Two different shaped population-based AIFs are included. When 'Population based AIF' is selected in the main menu of the perfusion module, the application will use the AIF specified here. A ‘population based AIF’ as used here is a standard AIF derived from a multi-compartment kinetic model of the expected shape of a contrast bolus in the brain following a rapid injection in a ‘standard’ person. The kinetic model used to obtain the standard AIF is described in van Osch MJ et al. Magn Reson Med. 2003 Sep; 50(3): 614-22. The two different pre-defined AIFs differ in sharpness and maximum amplitude.  

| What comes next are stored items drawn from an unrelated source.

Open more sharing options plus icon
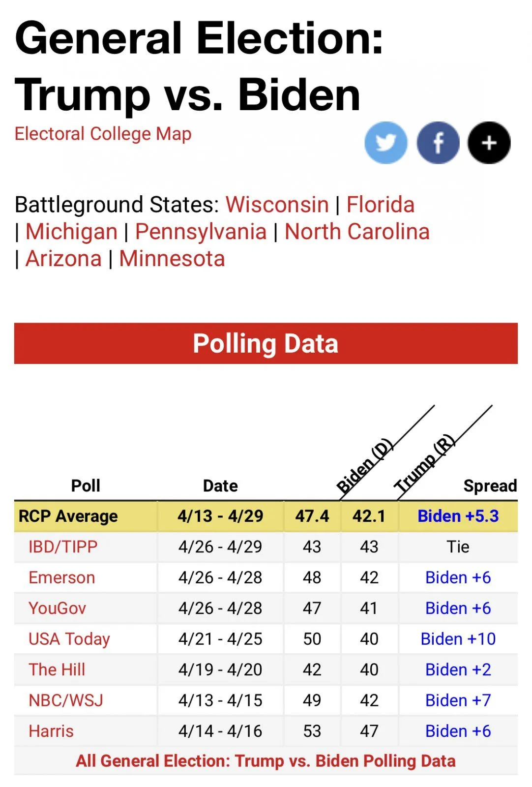 [x=489, y=143]
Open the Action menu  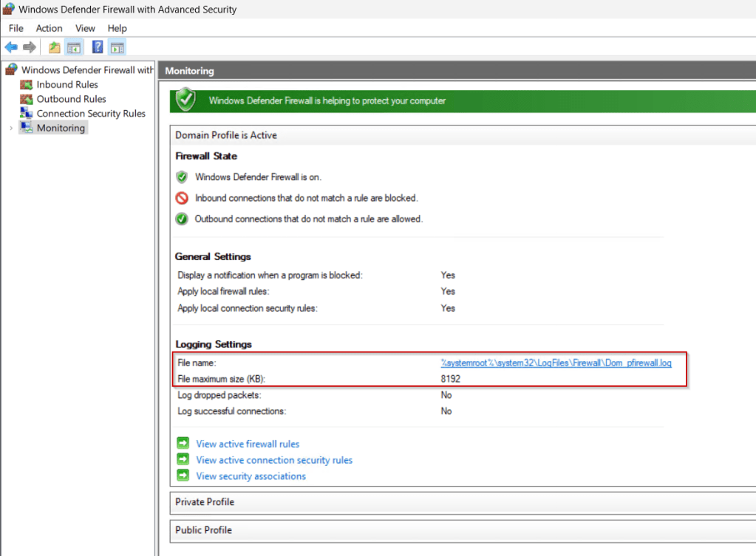click(50, 28)
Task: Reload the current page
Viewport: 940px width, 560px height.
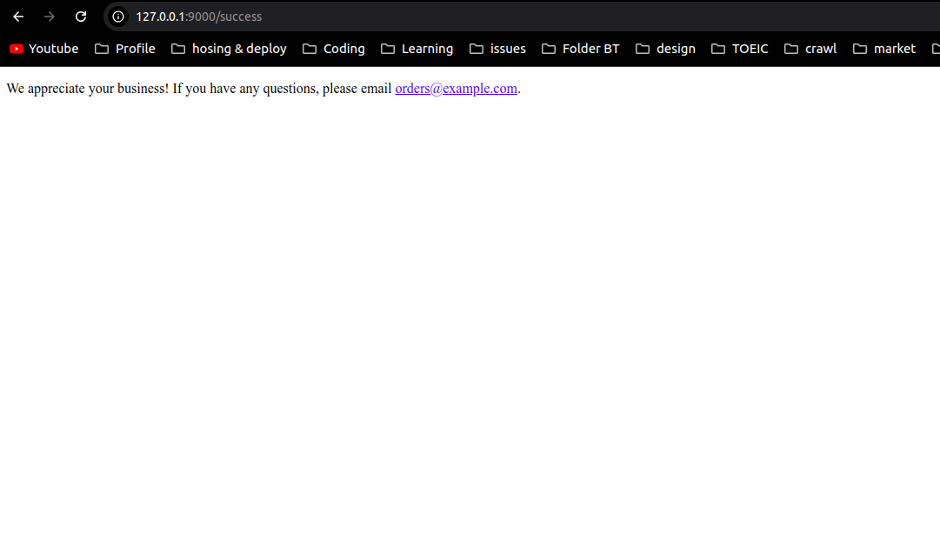Action: click(81, 16)
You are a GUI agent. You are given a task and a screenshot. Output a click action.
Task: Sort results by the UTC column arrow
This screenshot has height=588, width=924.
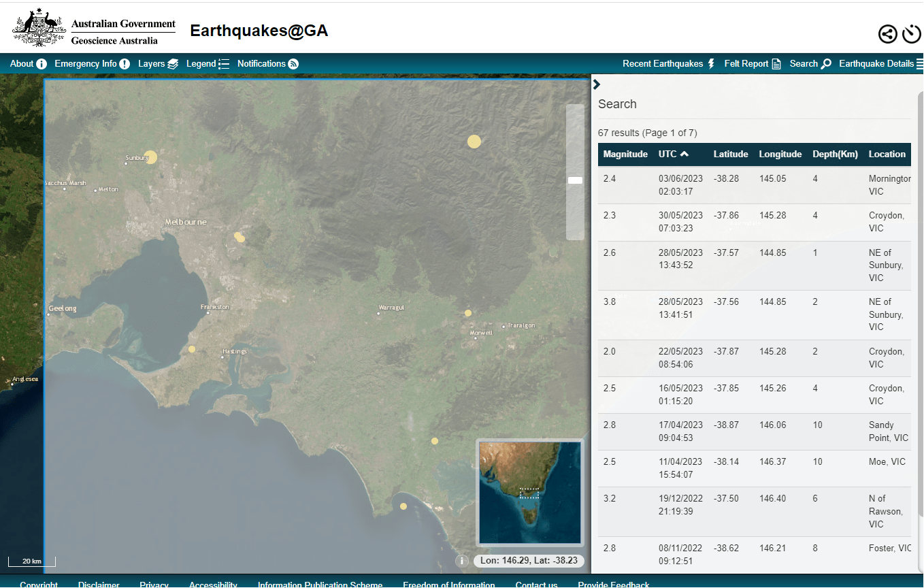tap(685, 154)
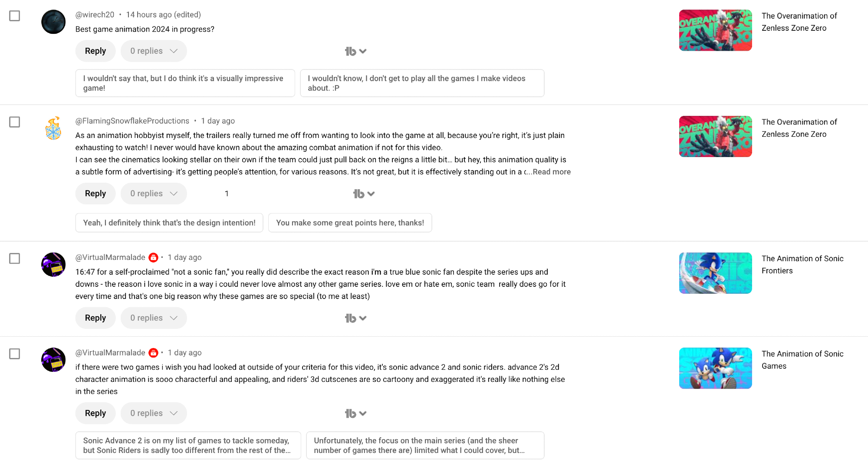
Task: Pick suggested reply "I wouldn't say that, but..."
Action: coord(185,83)
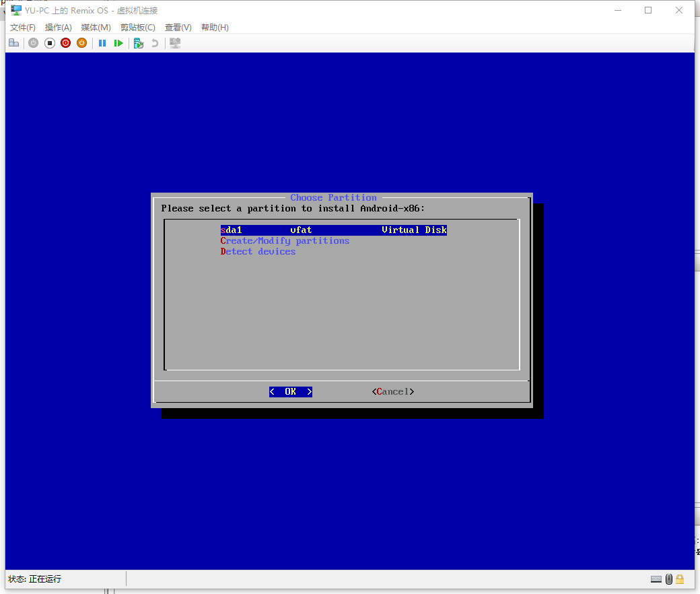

Additionally, you can define your own AIF as a binary file and use this in the analysis. If specifying your own AIF from a binary file, the number of entries in the file must match the number of dynamic time-points in the raw data. You also need to specify the time-resolution of the supplied AIF. If different from that of the dynamic data, the provided AIF will be re-sampled to match the resolution of the imaging data. The amplitude values of the AIF entries are assumed to reflect the concentration of the contrast agent at each time-point (in units of mM).

For all predefined AIFs as defined above, the relaxivity in blood (in units of mM-1s-1) of the contrast agent used need to be specified since the AIFs here are represented in units of contrast agent concentration (mM) and need to be converted in the relaxation rates (1/R1 or 1/R2,R2*, depending on acquisition type). Default relaxivity values are provided based on ‘standard’ gadolinium chelates at 3.0 T. For T2/T2* based perfusion imaging, the actual in vivo blood relaxivity is more complex, and some studies suggest a quadratic dose-response. An option of model a quadratic dose-response (as described in vanOsch et al Magn Reson Med 49(6): 1067-1076).